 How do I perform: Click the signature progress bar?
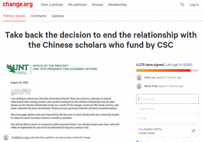(167, 71)
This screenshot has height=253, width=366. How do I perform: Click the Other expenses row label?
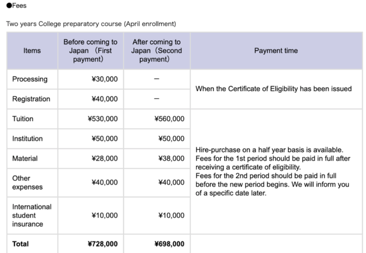[x=26, y=182]
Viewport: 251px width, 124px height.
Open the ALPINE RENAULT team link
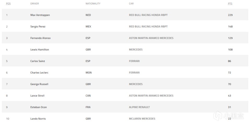coord(139,107)
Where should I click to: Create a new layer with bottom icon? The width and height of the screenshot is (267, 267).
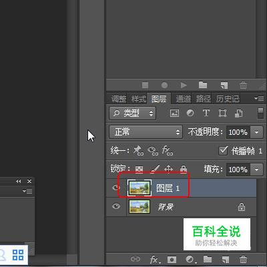tap(225, 259)
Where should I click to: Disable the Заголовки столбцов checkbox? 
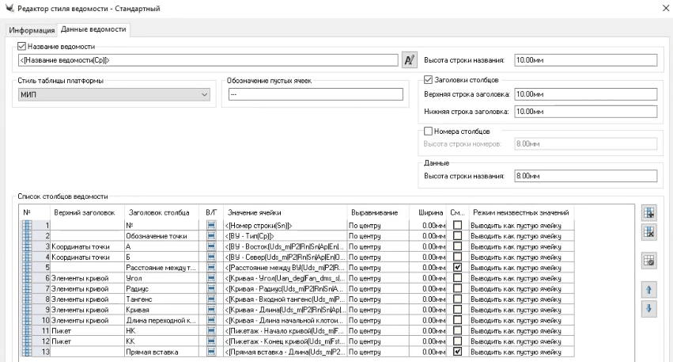(429, 79)
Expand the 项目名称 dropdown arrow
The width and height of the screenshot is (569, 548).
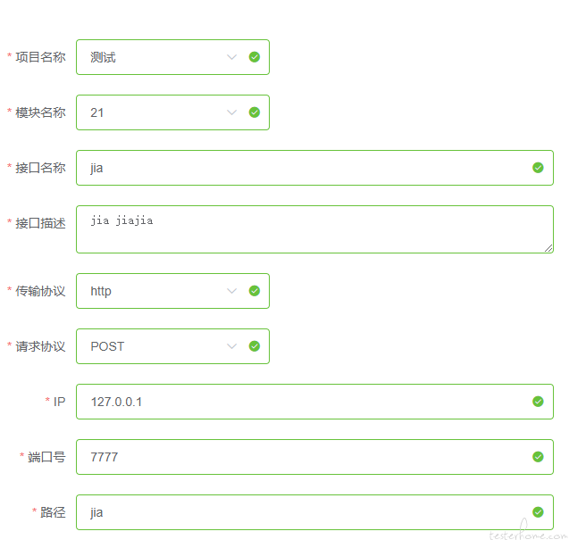point(232,57)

==================================================

**How to complete this task**
Please copy exactly the lines from the one containing "Where should I click to: Create" through the end of the records above, leaving out every picture.

**Answer area**
Where should I click to: Create a new layer with bottom icon? The width and height of the screenshot is (267, 267).
tap(225, 259)
Where should I click to: Disable the Заголовки столбцов checkbox? 
(429, 79)
Expand the 项目名称 dropdown arrow
The width and height of the screenshot is (569, 548).
point(232,57)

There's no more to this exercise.